Première Partie:
Les Débuts

Demander le baptême c’est demander une nouvelle naissance dans l’Esprit Saint. L’objectif du baptême ne se limite pas au fait de changer de religion devant les autorités civiles et religieuses tout comme le fait de se marier avec un chrétien n’a pas pour but de se faire une place dans l’échelle sociale. L’objectif doit être de connaître Jésus, et de le rencontrer, Lui qui est à la recherche de chaque personne, pour lui offrir le salut. C’est pourquoi, nous avons choisi le thème de la nouvelle naissance en eau et en Esprit comme première approche avec les catéchumènes lors de la première rencontre avec eux.

Par ailleurs, nous avons choisi de conformer le plan de ce livre de formation des catéchumènes au plan de l’évangile selon Saint Matthieu qui, selon le témoignage de tous les chercheurs, fut l’évangile utilisé dans la catéchèse initiale chrétienne donnée aux catéchumènes des premiers siècles. En effet, il s’est employé à rassembler les paroles du Maître Jésus dans cinq discours, entourés par une introduction concernant son enfance, et une conclusion sur sa passion, sa mort et sa résurrection. Citons à titre d’exemple une étude fondamentale1 en 1950 qui compare les citations des Pères de l’Eglise des deux premiers siècles, extraites de l’évangile de Matthieu et celles extraites des autres livres du Nouveau Testament. La conclusion de cette étude est que le livre de Matthieu fut le plus lu et le plus cité par les Pères de l’Eglise des deux premiers siècles parmi tous les autres livres du Nouveau Testament : aucun autre livre ne lui est comparable, ni celui de Jean ni celui de Paul. En plus, l’Evangile selon saint Matthieu est l’Evangile ecclésial et liturgique, à travers lequel nous apprenons à vivre à l’intérieur de la communauté du Royaume, comme des frères qui se pardonnent mutuellement (Mt 18), et qui adorent un Dieu toujours présent parmi eux, l’Emmanuel (Mt 1,23 ; 28,20). Celui qui lit l’évangile de Matthieu est comparé à quelqu’un qui entre dans une cathédrale où l’on sent l’odeur de l’encens et où l’on écoute les prières des fidèles.

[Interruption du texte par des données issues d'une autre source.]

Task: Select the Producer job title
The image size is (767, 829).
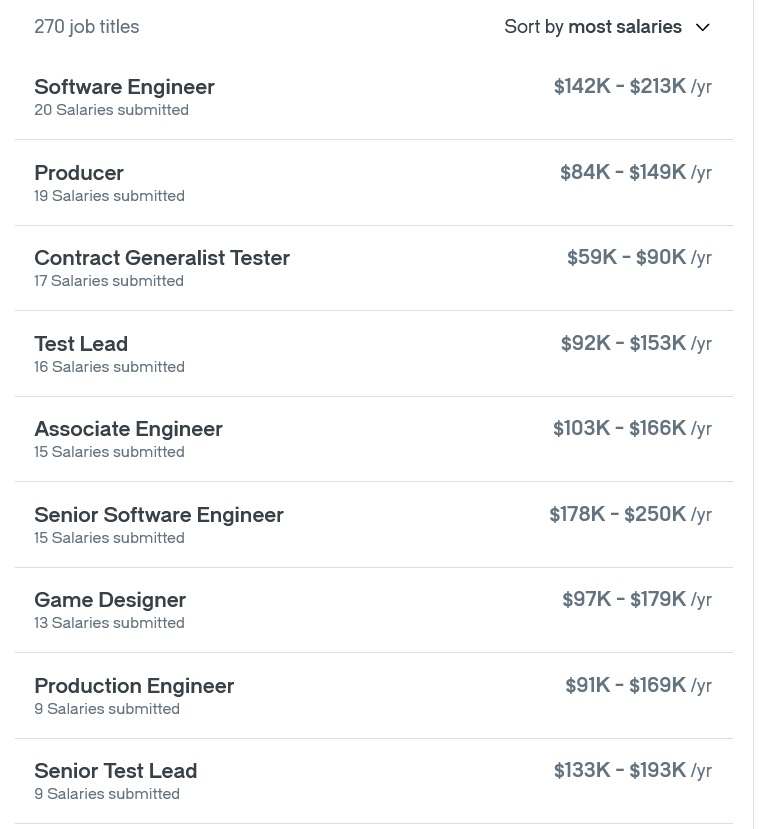Action: coord(79,173)
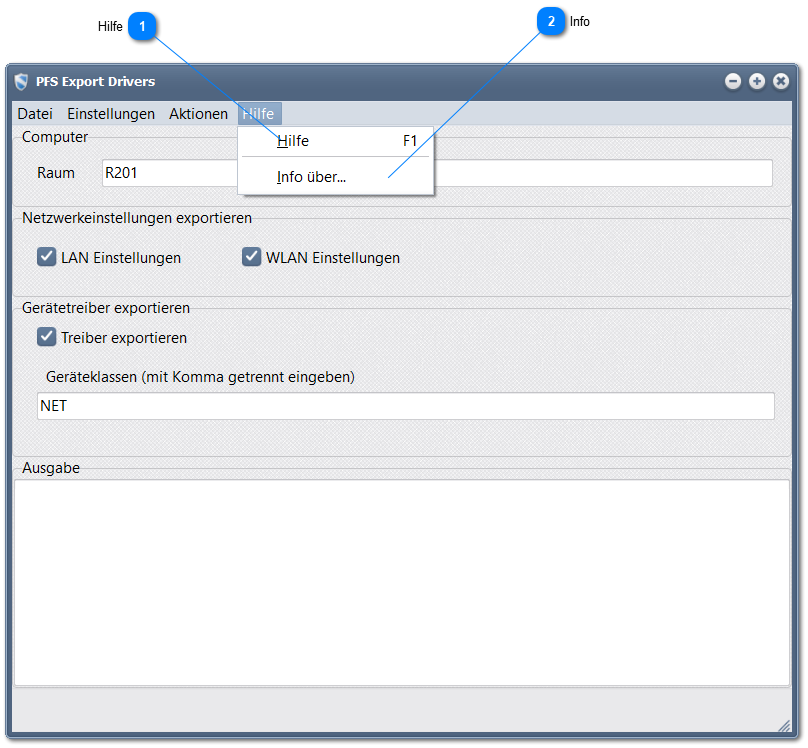Disable the LAN Einstellungen checkbox
Image resolution: width=808 pixels, height=748 pixels.
pos(46,257)
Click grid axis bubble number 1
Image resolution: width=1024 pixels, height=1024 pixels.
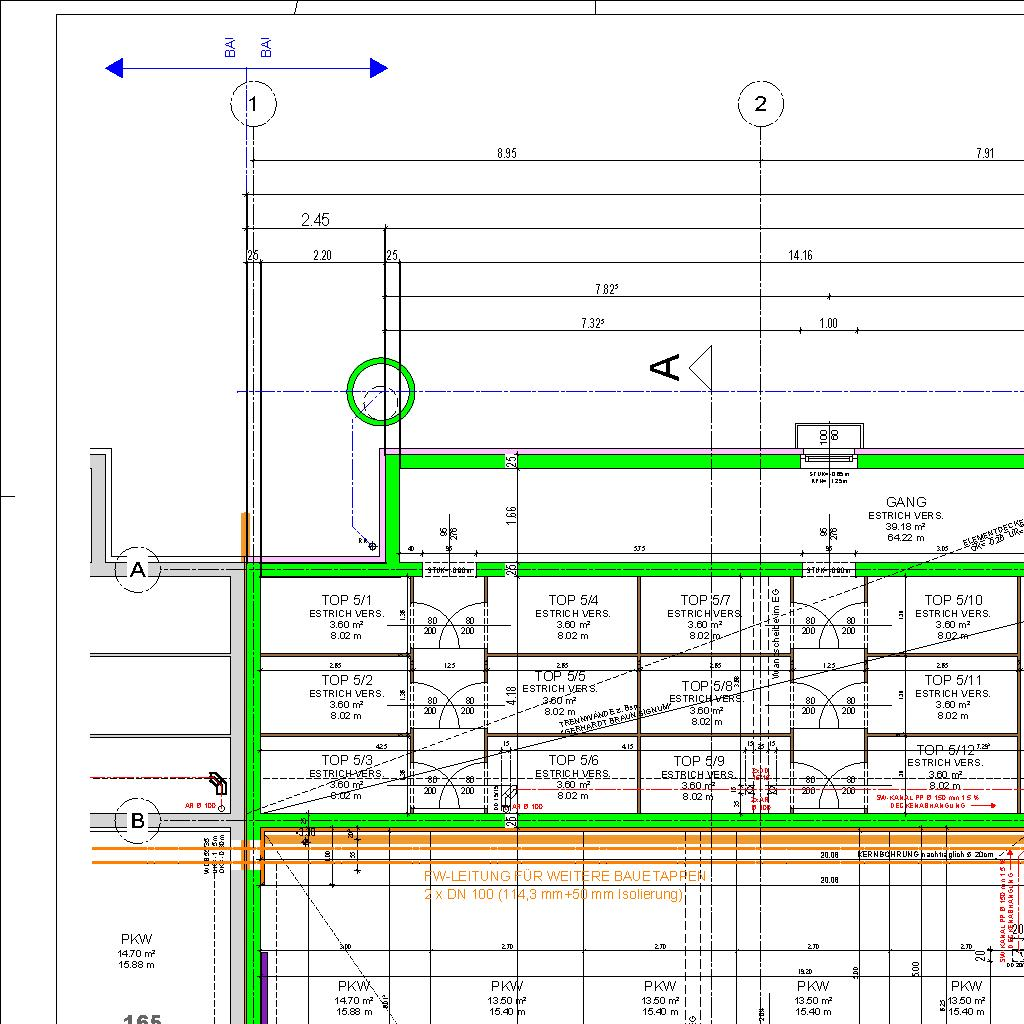(253, 104)
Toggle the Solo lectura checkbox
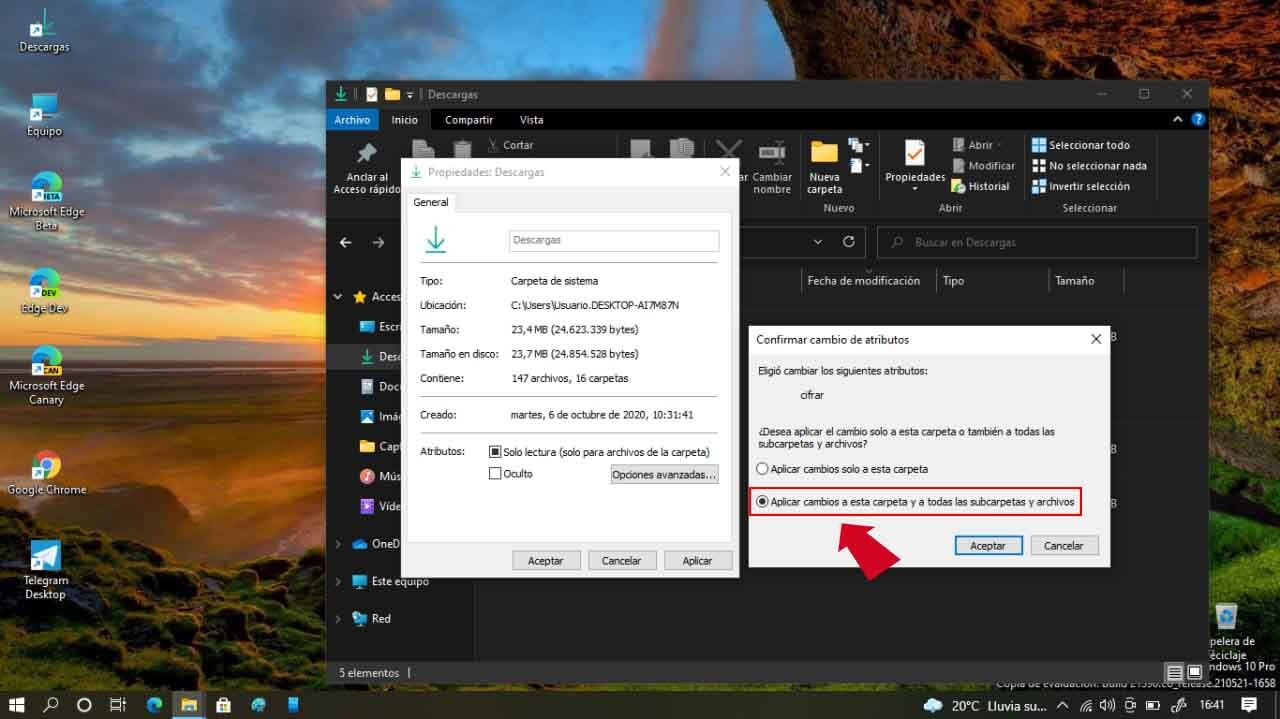Image resolution: width=1280 pixels, height=719 pixels. 495,451
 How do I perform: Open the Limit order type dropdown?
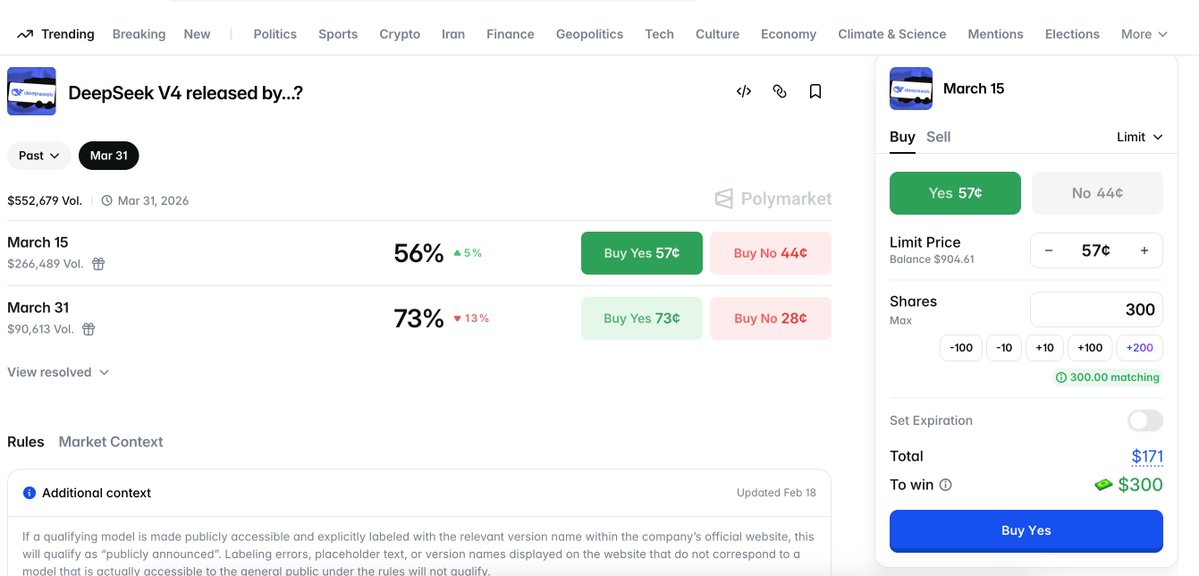1140,137
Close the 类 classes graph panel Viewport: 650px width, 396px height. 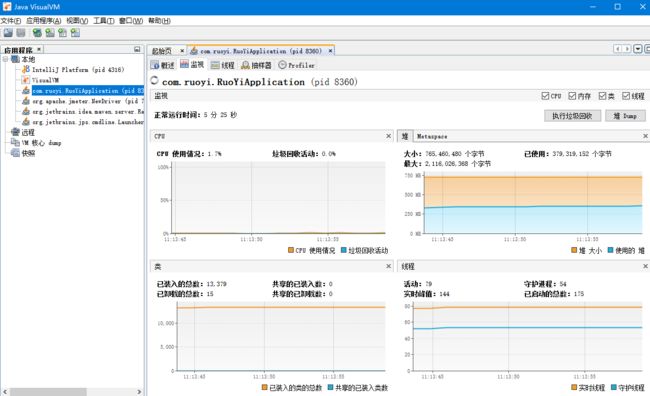[x=388, y=266]
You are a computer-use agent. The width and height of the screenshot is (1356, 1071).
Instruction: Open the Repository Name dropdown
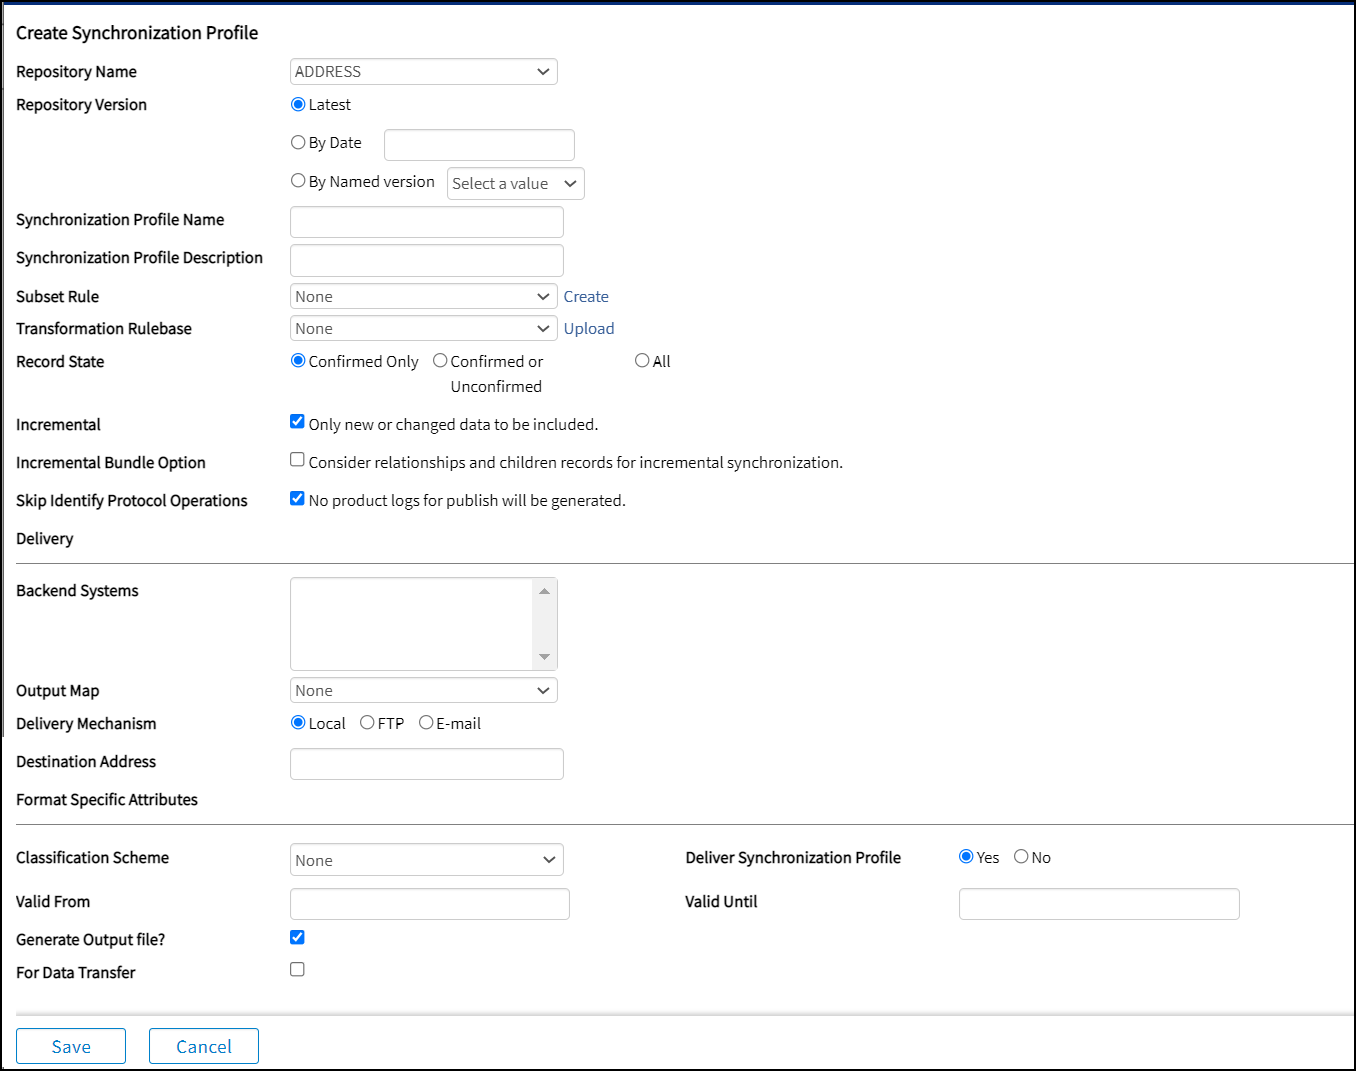[423, 72]
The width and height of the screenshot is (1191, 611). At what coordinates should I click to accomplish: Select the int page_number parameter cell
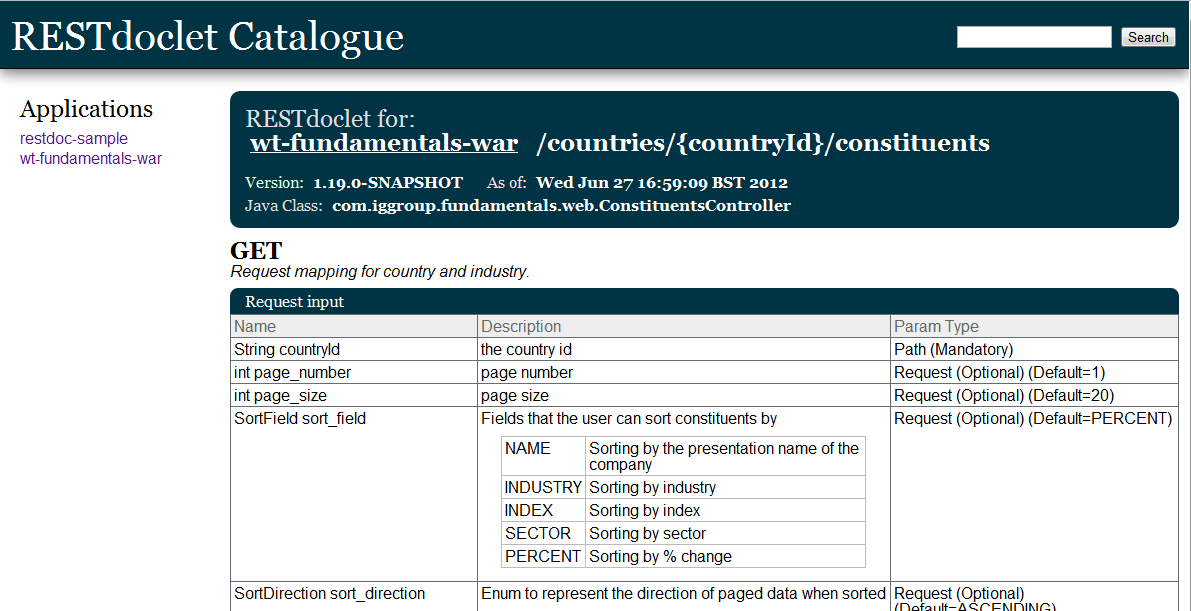(292, 373)
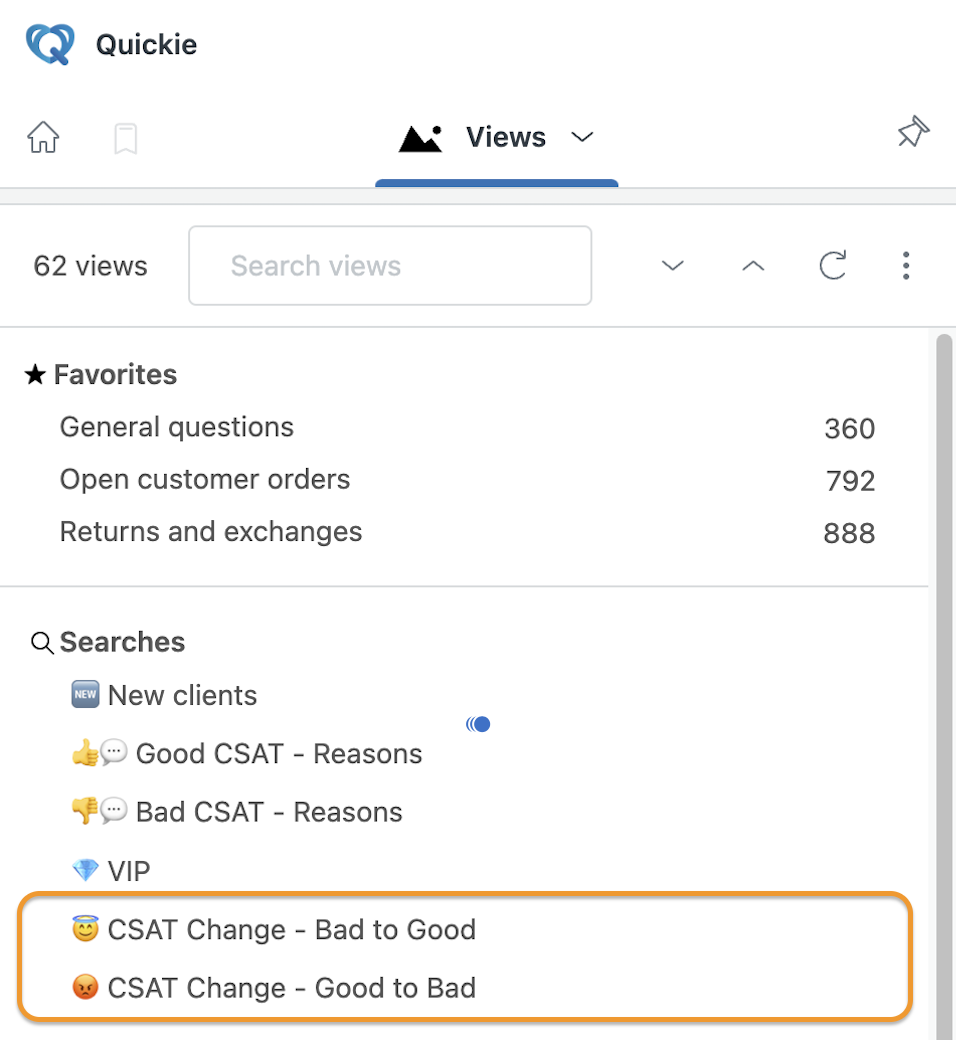Click the home icon
The image size is (956, 1040).
pos(43,138)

Quant à l’enfance du Christ, l’évangile selon saint Matthieu raconte une histoire dramatique où domine une atmosphère de persécution et de meurtre de la part du roi Hérode, et où l’on perçoit la personnalité de Saint Joseph se préoccupant de la protection de l’enfant. Tandis que chez Luc, dans l’évangile de l’enfance, domine une atmosphère de joie et de cantiques : les personnes sont toutes positives et contribuent à ce que le lecteur soit édifié par leur exemple, car elles ont accueilli l’enfant Jésus, Fils de Dieu, et se sont réjouies de sa naissance. Comme la majorité des catéchumènes de langue arabe sont de religion musulmane, nous avons choisi de parler de Marie, de son annonciation et de son enfantement de Jésus chez Luc, au lieu de parler de Joseph chez Matthieu, car Marie occupe une place importante dans le Coran, ceci afin qu’il n’y ait pas de fuite de détails d’une religion à une autre, sans raison suffisante d’authenticité. Mais après cette partie de trois chapitres sur les débuts, nous revenons à l’Evangile de Matthieu dans le quatrième chapitre de ce livre, pour y puiser l’enseignement essentiel aidant celui qui cherche à connaître le Maître divin à le suivre dans le cheminement de sa nouvelle vie.


1 E. Massaux, Influence de l’évangile de Saint Matthieu sur la littérature chrétienne avant Saint Irénée, BEThL 75, Leuven 1950.